(Records excerpted from a collection)
:::

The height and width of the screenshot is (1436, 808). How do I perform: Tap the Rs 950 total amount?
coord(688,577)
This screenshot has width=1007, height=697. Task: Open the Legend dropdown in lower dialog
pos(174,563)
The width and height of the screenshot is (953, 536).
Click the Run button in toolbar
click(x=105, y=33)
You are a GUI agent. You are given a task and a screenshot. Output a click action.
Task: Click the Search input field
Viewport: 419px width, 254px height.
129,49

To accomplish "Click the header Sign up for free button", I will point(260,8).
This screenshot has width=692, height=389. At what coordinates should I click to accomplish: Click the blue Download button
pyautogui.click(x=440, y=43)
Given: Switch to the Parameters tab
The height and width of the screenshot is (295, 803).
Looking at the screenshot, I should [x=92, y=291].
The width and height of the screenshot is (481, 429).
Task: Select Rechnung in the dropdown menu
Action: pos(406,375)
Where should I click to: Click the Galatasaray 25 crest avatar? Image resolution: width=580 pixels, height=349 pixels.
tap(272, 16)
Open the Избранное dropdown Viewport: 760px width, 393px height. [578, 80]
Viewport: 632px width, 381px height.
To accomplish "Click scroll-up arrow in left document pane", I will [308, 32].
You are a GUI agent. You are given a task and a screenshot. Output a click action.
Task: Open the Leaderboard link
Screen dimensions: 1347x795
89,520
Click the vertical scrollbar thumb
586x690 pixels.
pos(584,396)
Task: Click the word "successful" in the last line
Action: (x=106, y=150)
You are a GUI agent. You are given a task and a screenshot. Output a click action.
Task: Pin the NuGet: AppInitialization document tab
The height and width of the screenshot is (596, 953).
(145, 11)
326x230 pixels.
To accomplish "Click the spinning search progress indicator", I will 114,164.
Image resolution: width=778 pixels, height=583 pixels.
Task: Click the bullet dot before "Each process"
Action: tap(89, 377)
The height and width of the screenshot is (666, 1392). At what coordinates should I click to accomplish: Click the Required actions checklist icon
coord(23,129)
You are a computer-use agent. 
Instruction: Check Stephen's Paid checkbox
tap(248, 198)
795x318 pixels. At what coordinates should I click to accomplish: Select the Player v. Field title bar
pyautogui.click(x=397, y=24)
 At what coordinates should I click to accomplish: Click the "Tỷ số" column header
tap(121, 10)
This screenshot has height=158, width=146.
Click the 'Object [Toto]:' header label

:::

What is asked: Change every "GUI agent" in the material above to "screen agent" and leave all other text as it is.

Response:
The height and width of the screenshot is (1436, 808). How do I perform: Tap the Rs 950 total amount?
coord(688,577)
This screenshot has width=1007, height=697. Task: Open the Legend dropdown in lower dialog
pos(174,563)
The width and height of the screenshot is (953, 536).
Click the Run button in toolbar
click(x=105, y=33)
You are a screen agent. You are given a task and a screenshot. Output a click action.
Task: Click the Search input field
Viewport: 419px width, 254px height.
129,49

To accomplish "Click the header Sign up for free button", I will point(260,8).
This screenshot has width=692, height=389. At what coordinates should I click to accomplish: Click the blue Download button
pyautogui.click(x=440, y=43)
Given: Switch to the Parameters tab
The height and width of the screenshot is (295, 803).
Looking at the screenshot, I should [x=92, y=291].
The width and height of the screenshot is (481, 429).
Task: Select Rechnung in the dropdown menu
Action: pos(406,375)
Where should I click to: Click the Galatasaray 25 crest avatar? Image resolution: width=580 pixels, height=349 pixels.
tap(272, 16)
Open the Избранное dropdown Viewport: 760px width, 393px height. [578, 80]
Viewport: 632px width, 381px height.
To accomplish "Click scroll-up arrow in left document pane", I will [308, 32].
You are a screen agent. You are given a task and a screenshot. Output a click action.
Task: Open the Leaderboard link
Screen dimensions: 1347x795
89,520
Click the vertical scrollbar thumb
586x690 pixels.
pos(584,396)
Task: Click the word "successful" in the last line
Action: (x=106, y=150)
You are a screen agent. You are given a task and a screenshot. Output a click action.
Task: Pin the NuGet: AppInitialization document tab
The height and width of the screenshot is (596, 953).
(145, 11)
326x230 pixels.
To accomplish "Click the spinning search progress indicator", I will 114,164.
Image resolution: width=778 pixels, height=583 pixels.
Task: Click the bullet dot before "Each process"
Action: tap(89, 377)
The height and width of the screenshot is (666, 1392). At what coordinates should I click to accomplish: Click the Required actions checklist icon
coord(23,129)
You are a computer-use agent. 
Instruction: Check Stephen's Paid checkbox
tap(248, 198)
795x318 pixels. At what coordinates should I click to accomplish: Select the Player v. Field title bar
pyautogui.click(x=397, y=24)
 At what coordinates should I click to accomplish: Click the "Tỷ số" column header
tap(121, 10)
This screenshot has height=158, width=146.
Click the 'Object [Toto]:' header label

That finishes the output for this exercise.